What is the secret to art that lasts forever and stays fresh always? Some say passion, some say rigorous discipline, some say ingenuity, and some say fungus. The last one is right.
Anyone who has been to a museum knows the drill. Do not touch the art. Do not get too close to the art. Do not breath or sneeze on the art. You know what? Don't even look at the art too hard. Two blinks. That's all the culture you get. Move along.
The curators of museums aren't being capriciously cruel. They're just well aware that absolutely everything in the world destroys art. Humidity from human breath or climate conditions warps it. Sun and light leech away color. Oils on skin or living things from unclean hands degrade. Fluctuations in temperature, like the fluctuations brought on by shoving a crowd of sweating people into a room by day and emptying that room at night, cause it to crack. Art is ephemeral, no matter how hard we try to preserve it.
So why do rock drawings in Australia; subject to 40,000 years of extreme temperature, water, animal life, and the curious hands of humans, still look incredibly fresh? Why does the paint look new?
Because there is no paint left.
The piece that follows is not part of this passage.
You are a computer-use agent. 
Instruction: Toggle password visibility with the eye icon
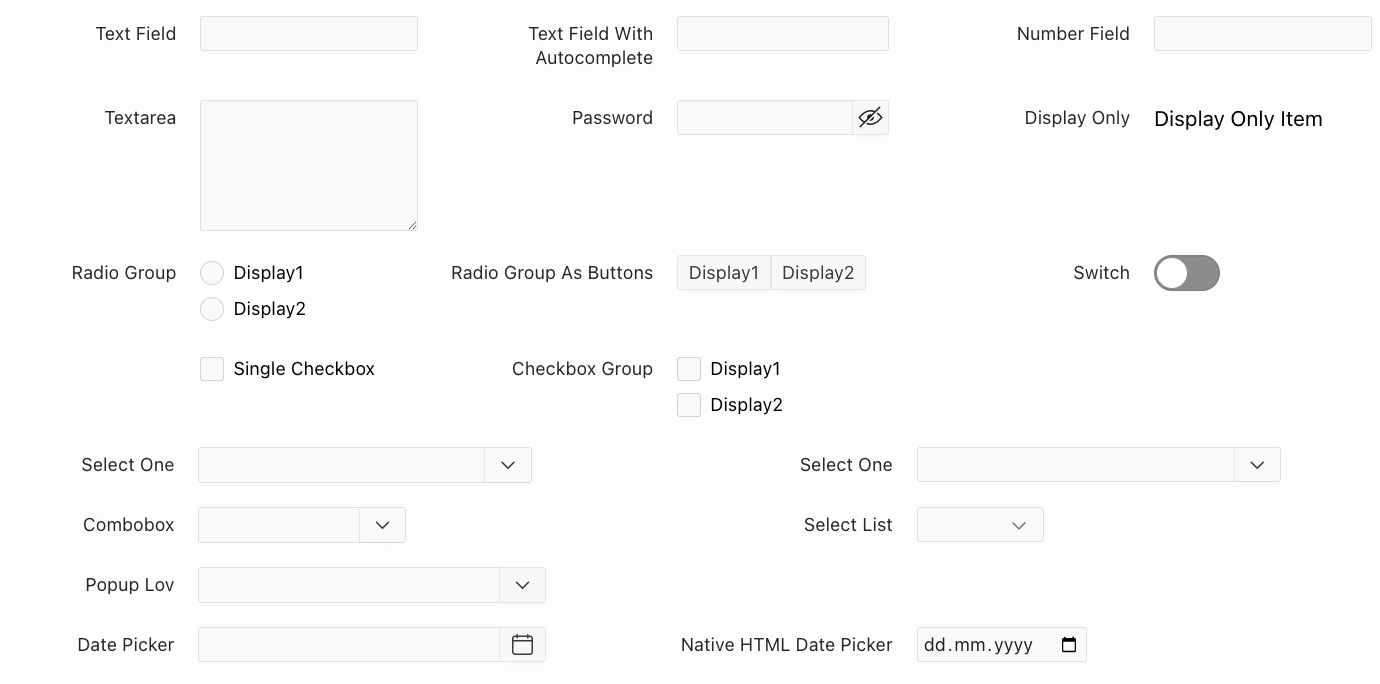[870, 118]
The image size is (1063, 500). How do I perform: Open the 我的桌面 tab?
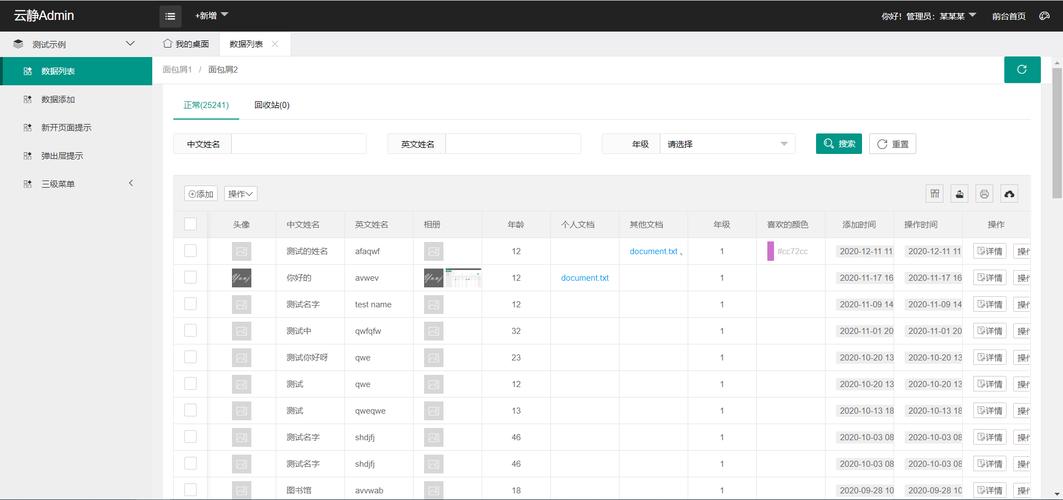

Testing has showed that many of the drawings have no traces of paint on them at all. What they do have is signs of life. These drawings were put on the rock walls with the spores of fungi and bacteria mixed in with the paint. The fungi, black in color, grew in the paint and exuded moisture. A colony of red bacteria, meanwhile, took that moisture and used it, producing nutrition for the fungi. Since each level of fungi grows on the last generation, the shape of the drawings stayed on the rock for tens of thousands of years, wind, weather, and all.
Via The BBC.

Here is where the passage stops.